== What you need to do ==
The full data must be written out exactly, with every line included.

--- Exercise inputs ---

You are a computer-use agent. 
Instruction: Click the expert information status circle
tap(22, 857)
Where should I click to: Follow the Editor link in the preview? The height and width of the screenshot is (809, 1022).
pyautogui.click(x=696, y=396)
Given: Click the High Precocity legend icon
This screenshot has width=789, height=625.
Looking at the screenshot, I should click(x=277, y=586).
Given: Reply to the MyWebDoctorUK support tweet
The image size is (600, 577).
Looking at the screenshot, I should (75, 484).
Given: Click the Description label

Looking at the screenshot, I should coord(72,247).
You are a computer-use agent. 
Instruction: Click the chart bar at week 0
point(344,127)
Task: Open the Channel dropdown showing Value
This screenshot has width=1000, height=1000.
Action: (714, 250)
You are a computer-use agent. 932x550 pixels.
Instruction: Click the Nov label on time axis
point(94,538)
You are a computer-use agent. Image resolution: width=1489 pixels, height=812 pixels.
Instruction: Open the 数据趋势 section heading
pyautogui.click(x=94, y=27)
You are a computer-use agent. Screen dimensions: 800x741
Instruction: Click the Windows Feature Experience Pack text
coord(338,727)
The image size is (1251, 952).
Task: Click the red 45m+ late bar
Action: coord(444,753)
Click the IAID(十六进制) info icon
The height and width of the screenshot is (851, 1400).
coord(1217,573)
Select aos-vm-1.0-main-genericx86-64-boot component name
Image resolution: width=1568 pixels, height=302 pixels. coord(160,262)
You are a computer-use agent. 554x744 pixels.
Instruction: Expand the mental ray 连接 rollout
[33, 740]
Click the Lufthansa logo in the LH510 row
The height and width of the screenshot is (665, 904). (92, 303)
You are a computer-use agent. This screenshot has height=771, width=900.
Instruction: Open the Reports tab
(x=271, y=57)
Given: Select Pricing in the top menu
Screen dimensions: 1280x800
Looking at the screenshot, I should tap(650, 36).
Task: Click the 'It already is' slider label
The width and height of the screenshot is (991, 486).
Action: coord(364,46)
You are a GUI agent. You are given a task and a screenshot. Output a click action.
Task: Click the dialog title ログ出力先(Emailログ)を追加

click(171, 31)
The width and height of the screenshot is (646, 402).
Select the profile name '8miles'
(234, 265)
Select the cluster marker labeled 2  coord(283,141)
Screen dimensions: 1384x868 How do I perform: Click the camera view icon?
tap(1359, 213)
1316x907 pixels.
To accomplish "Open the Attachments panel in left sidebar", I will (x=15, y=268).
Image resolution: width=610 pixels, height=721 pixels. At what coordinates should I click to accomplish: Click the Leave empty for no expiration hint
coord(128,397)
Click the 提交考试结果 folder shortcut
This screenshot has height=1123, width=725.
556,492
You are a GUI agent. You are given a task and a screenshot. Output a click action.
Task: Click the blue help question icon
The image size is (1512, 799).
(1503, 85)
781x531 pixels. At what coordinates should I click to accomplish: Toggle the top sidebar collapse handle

---

== Solution to the exercise ==
You are a computer-use agent. 
Instruction: Click the expert information status circle
tap(22, 857)
Where should I click to: Follow the Editor link in the preview? The height and width of the screenshot is (809, 1022).
pyautogui.click(x=696, y=396)
Given: Click the High Precocity legend icon
This screenshot has width=789, height=625.
Looking at the screenshot, I should click(x=277, y=586).
Given: Reply to the MyWebDoctorUK support tweet
The image size is (600, 577).
Looking at the screenshot, I should (75, 484).
Given: Click the Description label

Looking at the screenshot, I should coord(72,247).
You are a computer-use agent. 
Instruction: Click the chart bar at week 0
point(344,127)
Task: Open the Channel dropdown showing Value
This screenshot has width=1000, height=1000.
Action: (714, 250)
You are a computer-use agent. 932x550 pixels.
Instruction: Click the Nov label on time axis
point(94,538)
You are a computer-use agent. Image resolution: width=1489 pixels, height=812 pixels.
Instruction: Open the 数据趋势 section heading
pyautogui.click(x=94, y=27)
You are a computer-use agent. Screen dimensions: 800x741
Instruction: Click the Windows Feature Experience Pack text
coord(338,727)
The image size is (1251, 952).
Task: Click the red 45m+ late bar
Action: coord(444,753)
Click the IAID(十六进制) info icon
The height and width of the screenshot is (851, 1400).
coord(1217,573)
Select aos-vm-1.0-main-genericx86-64-boot component name
Image resolution: width=1568 pixels, height=302 pixels. coord(160,262)
You are a computer-use agent. 554x744 pixels.
Instruction: Expand the mental ray 连接 rollout
[33, 740]
Click the Lufthansa logo in the LH510 row
The height and width of the screenshot is (665, 904). (92, 303)
You are a computer-use agent. This screenshot has height=771, width=900.
Instruction: Open the Reports tab
(x=271, y=57)
Given: Select Pricing in the top menu
Screen dimensions: 1280x800
Looking at the screenshot, I should tap(650, 36).
Task: Click the 'It already is' slider label
The width and height of the screenshot is (991, 486).
Action: coord(364,46)
You are a GUI agent. You are given a task and a screenshot. Output a click action.
Task: Click the dialog title ログ出力先(Emailログ)を追加

click(171, 31)
The width and height of the screenshot is (646, 402).
Select the profile name '8miles'
(234, 265)
Select the cluster marker labeled 2  coord(283,141)
Screen dimensions: 1384x868 How do I perform: Click the camera view icon?
tap(1359, 213)
1316x907 pixels.
To accomplish "Open the Attachments panel in left sidebar", I will (x=15, y=268).
Image resolution: width=610 pixels, height=721 pixels. At what coordinates should I click to accomplish: Click the Leave empty for no expiration hint
coord(128,397)
Click the 提交考试结果 folder shortcut
This screenshot has height=1123, width=725.
556,492
You are a GUI agent. You are given a task and a screenshot. Output a click action.
Task: Click the blue help question icon
The image size is (1512, 799).
(1503, 85)
781x531 pixels. At what coordinates should I click to accomplish: Toggle the top sidebar collapse handle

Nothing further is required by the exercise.